Records for the exercise START

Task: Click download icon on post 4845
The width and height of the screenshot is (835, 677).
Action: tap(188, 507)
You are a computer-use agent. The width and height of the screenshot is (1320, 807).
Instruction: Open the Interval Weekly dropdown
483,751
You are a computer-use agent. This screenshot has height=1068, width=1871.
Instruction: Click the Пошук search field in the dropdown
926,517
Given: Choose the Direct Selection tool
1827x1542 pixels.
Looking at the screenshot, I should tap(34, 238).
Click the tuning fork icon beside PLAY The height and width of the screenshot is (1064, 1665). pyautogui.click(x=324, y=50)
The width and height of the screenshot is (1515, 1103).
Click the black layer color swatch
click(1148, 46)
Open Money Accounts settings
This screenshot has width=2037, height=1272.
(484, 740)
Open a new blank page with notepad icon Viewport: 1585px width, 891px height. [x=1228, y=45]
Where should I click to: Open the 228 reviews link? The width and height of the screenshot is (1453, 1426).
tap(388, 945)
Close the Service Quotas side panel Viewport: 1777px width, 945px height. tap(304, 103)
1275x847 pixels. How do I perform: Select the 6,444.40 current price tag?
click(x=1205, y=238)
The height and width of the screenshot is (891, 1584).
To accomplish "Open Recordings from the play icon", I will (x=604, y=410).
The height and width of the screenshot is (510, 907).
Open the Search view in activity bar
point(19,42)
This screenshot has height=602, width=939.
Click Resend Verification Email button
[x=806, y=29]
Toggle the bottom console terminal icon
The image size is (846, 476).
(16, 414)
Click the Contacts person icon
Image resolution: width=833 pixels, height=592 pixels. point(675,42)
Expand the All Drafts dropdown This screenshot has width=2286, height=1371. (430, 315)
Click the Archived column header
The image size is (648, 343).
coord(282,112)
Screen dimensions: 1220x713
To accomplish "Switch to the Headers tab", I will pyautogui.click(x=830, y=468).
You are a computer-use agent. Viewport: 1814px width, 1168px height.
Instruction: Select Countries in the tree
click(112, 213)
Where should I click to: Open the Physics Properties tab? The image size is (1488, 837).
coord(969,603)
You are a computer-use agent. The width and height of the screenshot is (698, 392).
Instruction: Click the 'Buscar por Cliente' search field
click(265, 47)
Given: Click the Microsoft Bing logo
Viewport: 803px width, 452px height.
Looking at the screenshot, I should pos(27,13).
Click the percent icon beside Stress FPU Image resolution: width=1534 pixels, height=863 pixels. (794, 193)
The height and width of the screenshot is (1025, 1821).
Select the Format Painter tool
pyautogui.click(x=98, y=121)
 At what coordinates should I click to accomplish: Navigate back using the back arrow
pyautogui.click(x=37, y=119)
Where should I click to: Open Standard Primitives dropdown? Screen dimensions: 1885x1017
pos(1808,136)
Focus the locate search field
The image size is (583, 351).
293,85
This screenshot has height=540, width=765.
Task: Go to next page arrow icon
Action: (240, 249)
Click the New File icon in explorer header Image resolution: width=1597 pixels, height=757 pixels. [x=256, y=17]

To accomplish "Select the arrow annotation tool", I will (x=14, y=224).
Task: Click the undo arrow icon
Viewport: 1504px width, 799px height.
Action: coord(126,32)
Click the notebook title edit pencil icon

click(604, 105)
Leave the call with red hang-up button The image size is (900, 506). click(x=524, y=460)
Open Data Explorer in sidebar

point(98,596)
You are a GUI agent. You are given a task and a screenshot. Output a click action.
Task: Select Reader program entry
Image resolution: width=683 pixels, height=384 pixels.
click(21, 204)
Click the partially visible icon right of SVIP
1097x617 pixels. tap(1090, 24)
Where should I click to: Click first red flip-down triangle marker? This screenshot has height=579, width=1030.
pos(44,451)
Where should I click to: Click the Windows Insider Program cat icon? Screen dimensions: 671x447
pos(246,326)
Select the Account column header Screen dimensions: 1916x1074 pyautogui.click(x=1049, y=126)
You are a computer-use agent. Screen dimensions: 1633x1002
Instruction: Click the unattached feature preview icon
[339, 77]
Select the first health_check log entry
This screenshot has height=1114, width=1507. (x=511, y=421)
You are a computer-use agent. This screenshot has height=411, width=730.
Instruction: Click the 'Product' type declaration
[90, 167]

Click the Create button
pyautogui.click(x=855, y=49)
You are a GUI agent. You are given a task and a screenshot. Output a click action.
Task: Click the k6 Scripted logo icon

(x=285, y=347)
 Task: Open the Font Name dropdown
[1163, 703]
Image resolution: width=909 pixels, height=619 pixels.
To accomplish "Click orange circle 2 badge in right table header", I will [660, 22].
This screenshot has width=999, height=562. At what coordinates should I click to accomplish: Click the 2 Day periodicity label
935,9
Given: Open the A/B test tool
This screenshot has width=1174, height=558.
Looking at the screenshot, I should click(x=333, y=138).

Records for the exercise END

Exercise goal:
The answer should hold only the lines from the start of the records above through the line containing "The width and height of the screenshot is (1515, 1103).", each set down exactly.

Task output:
Task: Click download icon on post 4845
The width and height of the screenshot is (835, 677).
Action: tap(188, 507)
You are a computer-use agent. The width and height of the screenshot is (1320, 807).
Instruction: Open the Interval Weekly dropdown
483,751
You are a computer-use agent. This screenshot has height=1068, width=1871.
Instruction: Click the Пошук search field in the dropdown
926,517
Given: Choose the Direct Selection tool
1827x1542 pixels.
Looking at the screenshot, I should tap(34, 238).
Click the tuning fork icon beside PLAY The height and width of the screenshot is (1064, 1665). pyautogui.click(x=324, y=50)
The width and height of the screenshot is (1515, 1103).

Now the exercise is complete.